**Aim of the task**
Copy out all lines from the entries below in which "accomplish" occurs.

+-------+

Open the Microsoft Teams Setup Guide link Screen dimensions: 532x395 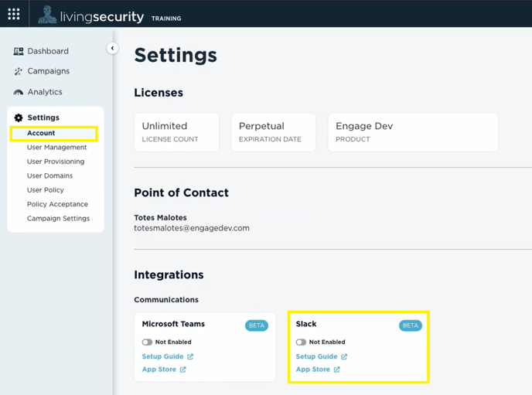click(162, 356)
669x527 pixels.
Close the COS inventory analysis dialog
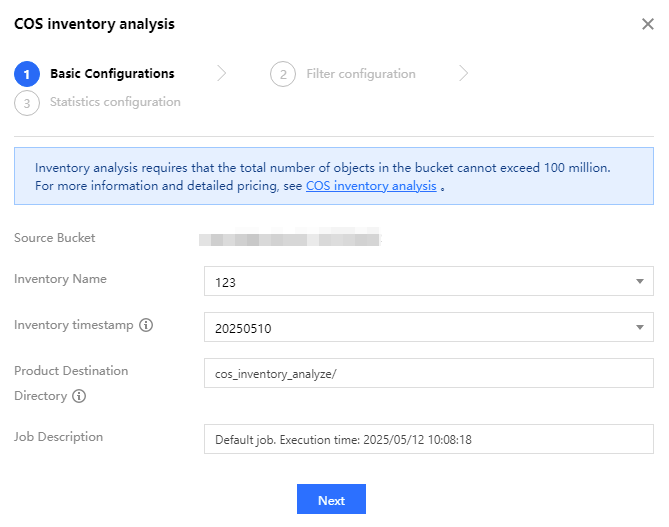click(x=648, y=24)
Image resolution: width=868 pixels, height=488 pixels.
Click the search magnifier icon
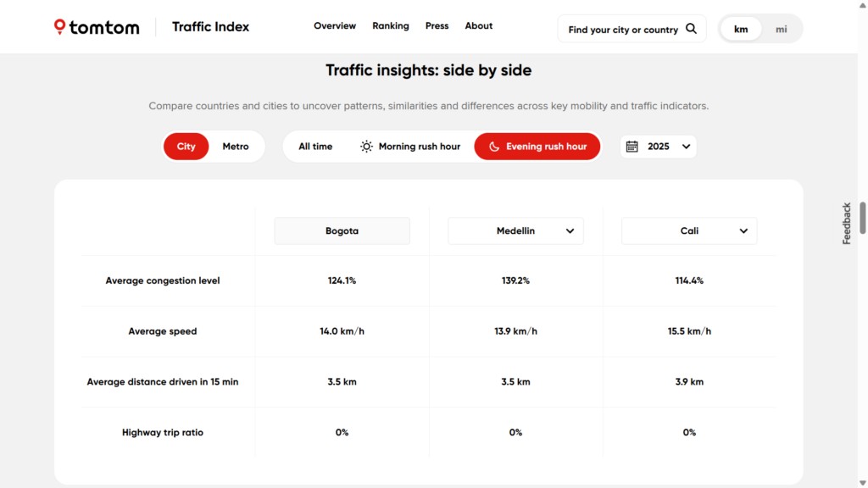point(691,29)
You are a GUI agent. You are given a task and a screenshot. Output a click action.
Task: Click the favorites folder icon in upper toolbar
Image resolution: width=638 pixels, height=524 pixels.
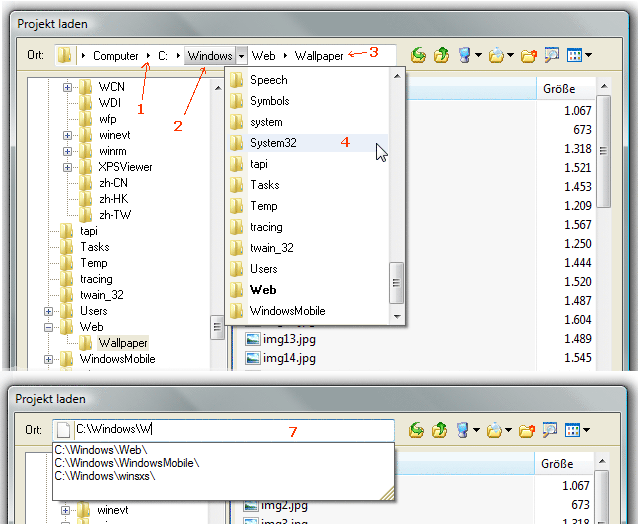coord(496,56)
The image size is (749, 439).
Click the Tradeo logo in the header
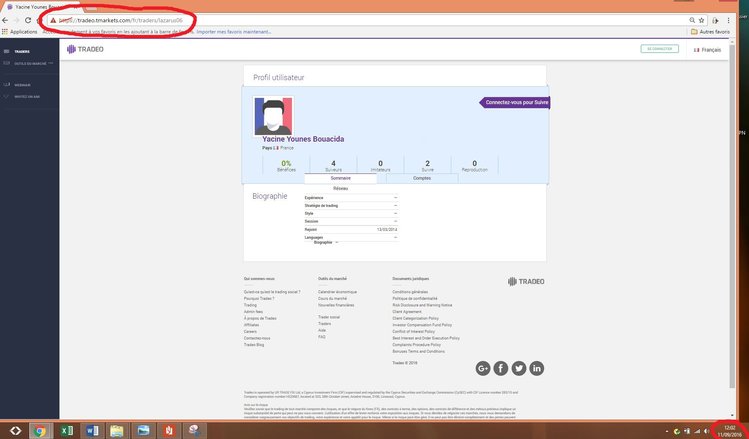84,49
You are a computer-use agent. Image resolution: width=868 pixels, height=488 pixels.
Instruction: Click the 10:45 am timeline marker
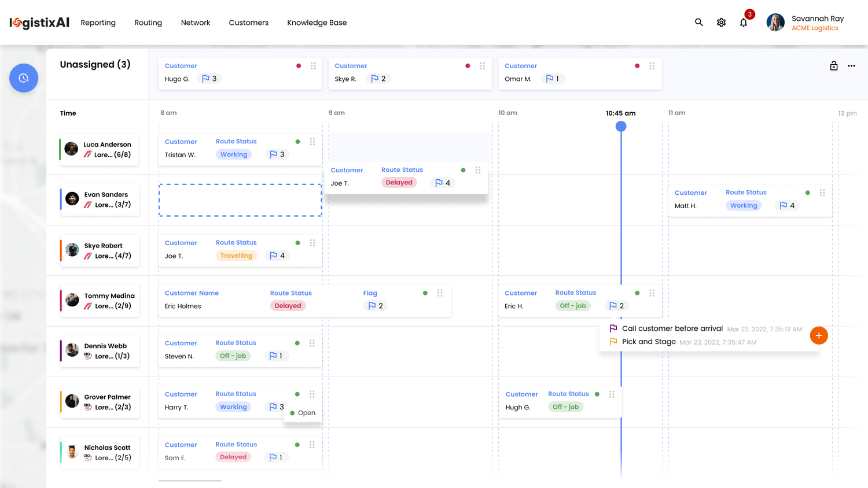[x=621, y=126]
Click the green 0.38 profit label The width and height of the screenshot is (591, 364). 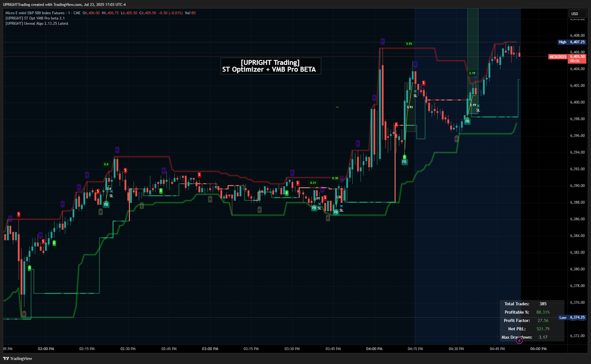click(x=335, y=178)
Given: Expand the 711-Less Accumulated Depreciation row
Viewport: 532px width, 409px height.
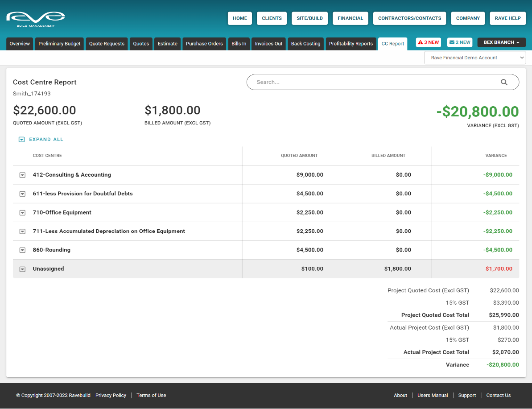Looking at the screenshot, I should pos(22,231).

+-------+

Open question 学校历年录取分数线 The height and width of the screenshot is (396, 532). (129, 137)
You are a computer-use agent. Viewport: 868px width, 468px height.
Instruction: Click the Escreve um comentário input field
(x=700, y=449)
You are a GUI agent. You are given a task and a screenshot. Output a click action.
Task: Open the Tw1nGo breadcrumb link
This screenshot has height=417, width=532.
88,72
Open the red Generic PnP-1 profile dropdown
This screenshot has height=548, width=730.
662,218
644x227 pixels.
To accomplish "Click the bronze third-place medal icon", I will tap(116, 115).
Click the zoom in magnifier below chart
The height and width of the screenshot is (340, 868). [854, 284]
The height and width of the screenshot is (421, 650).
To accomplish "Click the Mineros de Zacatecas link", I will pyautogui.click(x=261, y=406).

+-------+

**Finished task**
To accomplish "Click the bronze third-place medal icon", I will tap(116, 115).
To accomplish "Click the Mineros de Zacatecas link", I will pyautogui.click(x=261, y=406).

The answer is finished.